Biography

Joyce Yamada is a Brooklyn-based artist working in both painting and multi-media installation. An intuitive painter using complex imagery, she is profoundly interested in science, ecology, and the environment. She probes the relationship between humans and nature, the deep history of life on earth, and our possible futures. 

Joyce Yamada found her calling as an artist while a teenager and began her art studies in Italy, UC Berkeley, and the San Francisco Art Institute. Sensing that her artwork would lie outside of current art trends, and wanting both survival and artistic independence, after several years she decided to gain a practical non-art skill. In short, she gained her artist’s survival day job as a physician at UT Austin and the UT Southwestern Medical School. She worked part-time for 20 years as a Diagnostic Radiologist, retiring in 2004. She moved to Brooklyn in 2006 as a full-time artist, working in both painting and in multi-media installations.  

Her training in science and medicine was congenial—biology, evolution, and physics were her favorite subjects, and continued reading in science since then has been a great source of inspiration. Science is the lens through which she understands the world.  As an artist, since her entire worldview is science-based, much of her work is an imaginative interpretation or presentation of scientific concepts and findings. Her 20 years of Diagnostic Radiology work has influenced her imagery. Radiology involves imaging the human body in every imaging modality that human ingenuity can devise for the purpose of medical diagnosis. Radiologists see the human body not only as living skeletons, but also in images designed to show physiological function. It expands the visual imagery of the body.  This background is most obvious in Yamada’s work that features symbolic humans---avatars for the human in relation to the natural world. Currently she is using a living skeleton, Yorick,and has also invented a symbolic human, Waterhuman, an avatar made entirely of water.  

Yamada’s father was a scientist, artist, and physician who, though born in the US, spent most of his childhood in Japan. There he embraced the traditional Japanese love of nature and a Zen-influenced approach to life. Because of him, Joyce’s childhood vacations were spent almost entirely in state and national forests, parks, and beaches, mostly on the West Coast.  This resulted in her pervasive love of the natural world, which deeply informs her artwork. Joyce’s brother is a well-known scientist in cell and developmental biology whose work involves not only more traditional experimental techniques, but also direct imaging, often in time-lapse photography, of cellular development and movement.  

Yamada’s has long been interested in evolution, the deep history of life on earth, and in ecology—the study of the interrelationships of all components of an environment, including plants, animals, and all physical conditions in both steady state and during upheavals of change. She often references recent scientific findings in her work, including neuroscience as it affects human perception and action, and also uses the findings of our scientist-explorers to provide images of environments such as the deep ocean, which she cannot experience firsthand.
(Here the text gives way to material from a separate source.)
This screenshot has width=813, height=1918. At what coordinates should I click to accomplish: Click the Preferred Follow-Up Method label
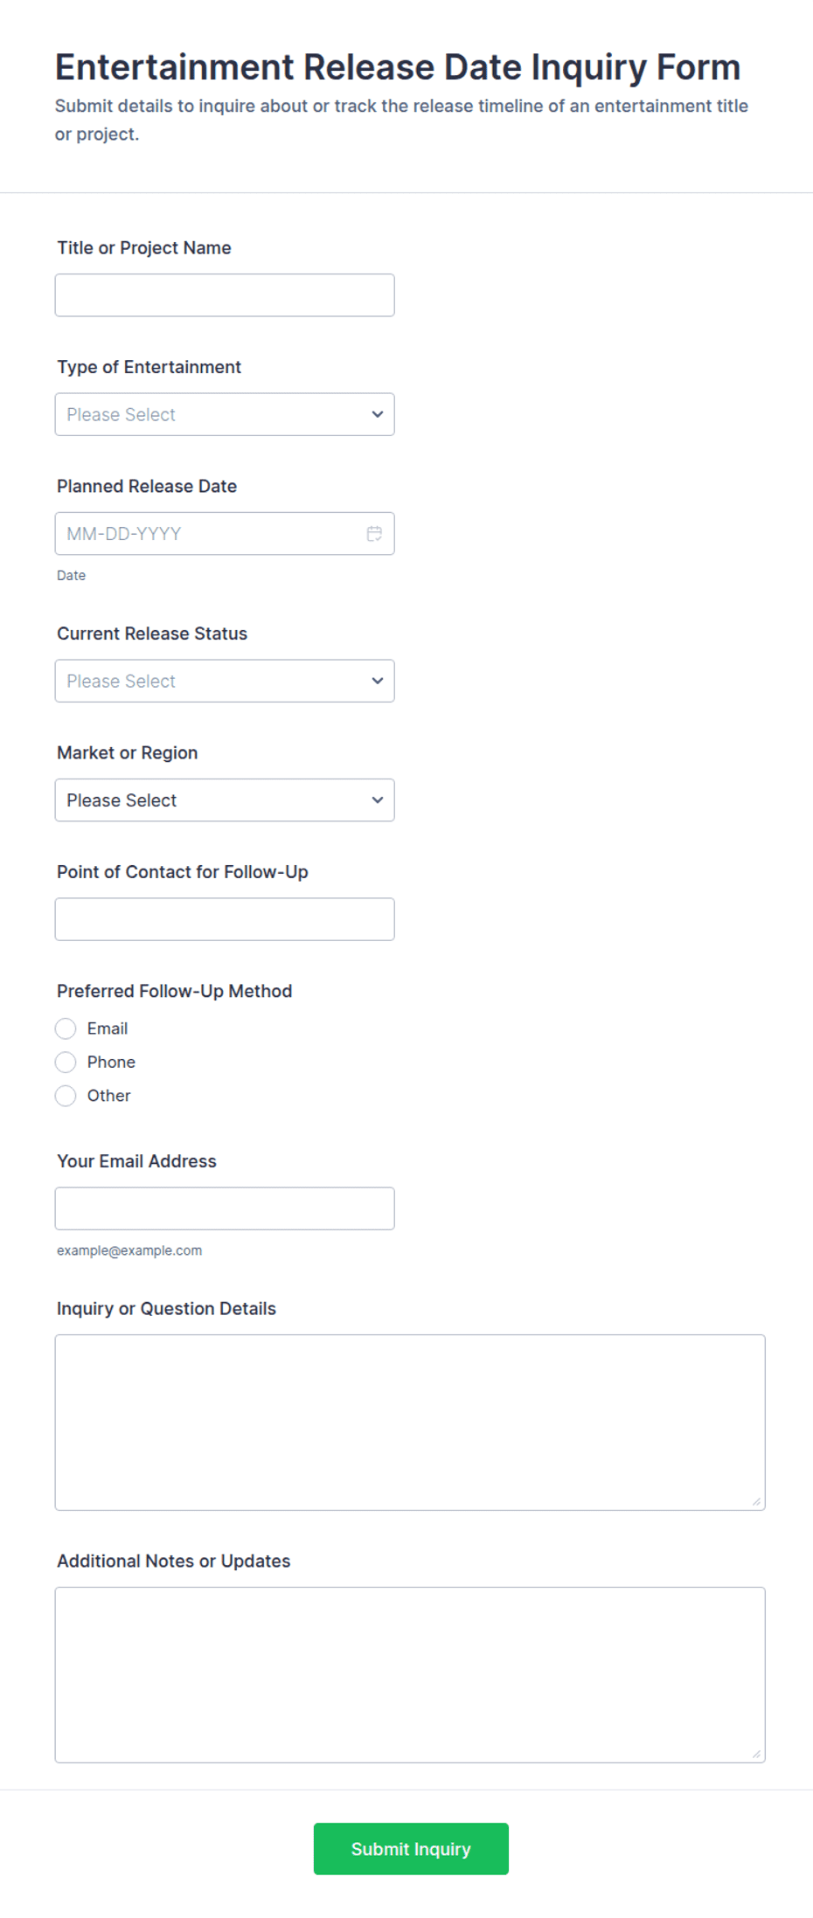point(175,991)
Joyce Yamada did not seek to actively exhibit during her years of radiological work, but since 2006 has exhibited in many New York City venues, including site-specific installations. She has shown work in Boston; Alexandria, Virginia; online through the Sci-Art Initiative; and in Dallas, Texas.
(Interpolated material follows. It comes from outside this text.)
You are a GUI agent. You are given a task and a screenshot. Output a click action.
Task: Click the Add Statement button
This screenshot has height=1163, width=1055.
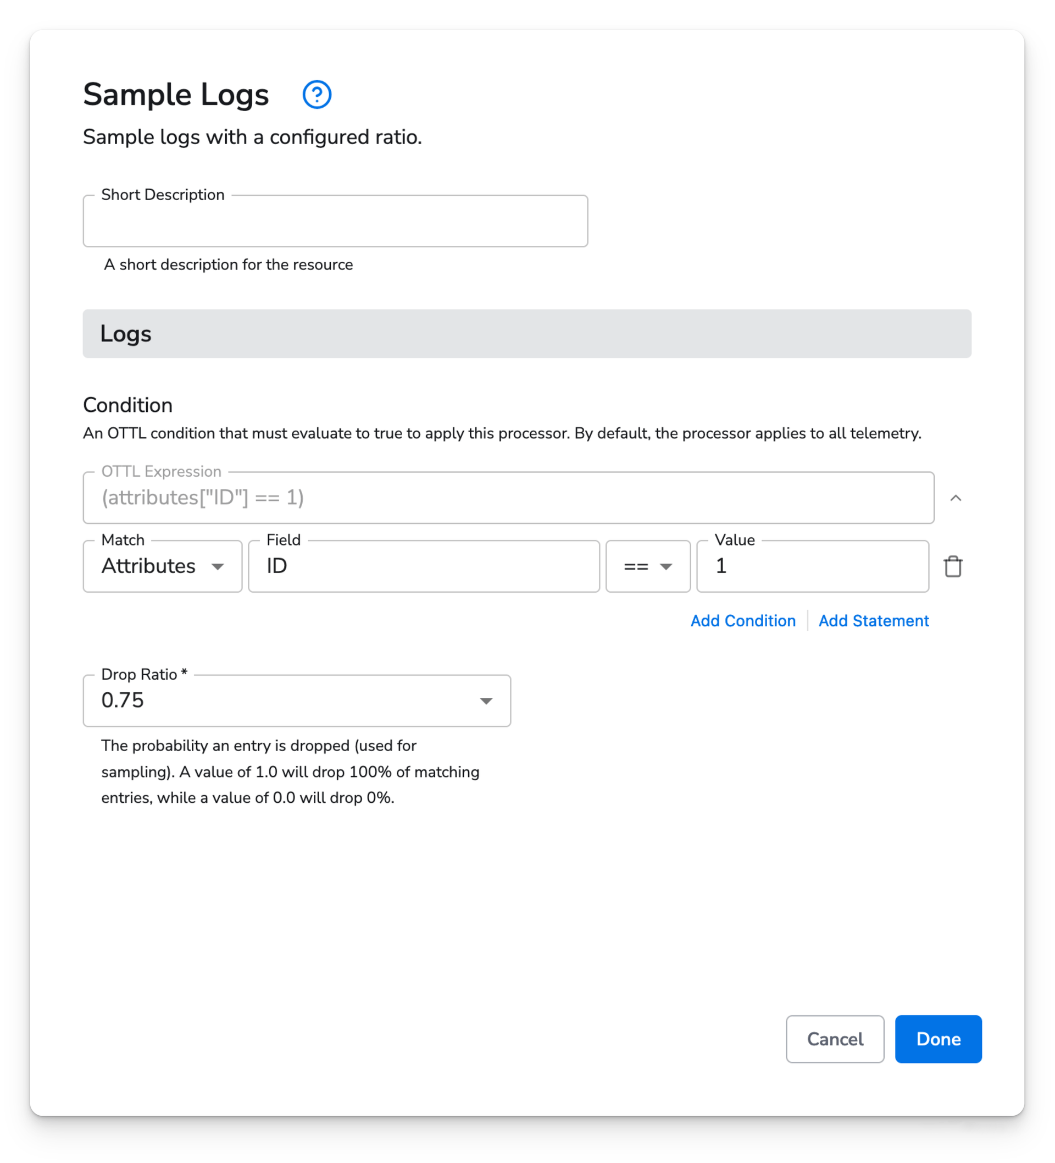[875, 620]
Science is the systematic study of the structure and behavior of the physical and natural world by observation, experimentation, and verification of prior results, without -- so far as is possible -- distortion by culturally instilled prejudices or belief systems. In simple terms, science seeks to understand how the world actually works.
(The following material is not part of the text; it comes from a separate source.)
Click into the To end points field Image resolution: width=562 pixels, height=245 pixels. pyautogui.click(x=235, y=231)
Yamada has a deep love of trees and intact old growth forests, which has been woven into much of her work. It first led to the Truncated Landscapeseries, which is still active, and is the basis of her new paintings, which are inspired by our country’s temperate old growth forests. Becoming aware in the 1980’s of the clear scientific concerns with regard to human overpopulation, climate change, and human destruction of our natural resources, which are impacting all of Earth’s ecologies, an undercurrent of dread and of protest has shadowed much of her past work. Now however that we are clearly in the early stages of violent upheaval of Earth’s natural world due to climate change and human overpopulation, her focus has shifted towards an emphasis on the human as completely, inextricably, interwoven and embedded in natural processes and cycles; towards questioning our attitudes towards nature; and towards celebrating and depicting the remaining wonders of the astonishing and beautiful animals, plants, and ecologies that remain.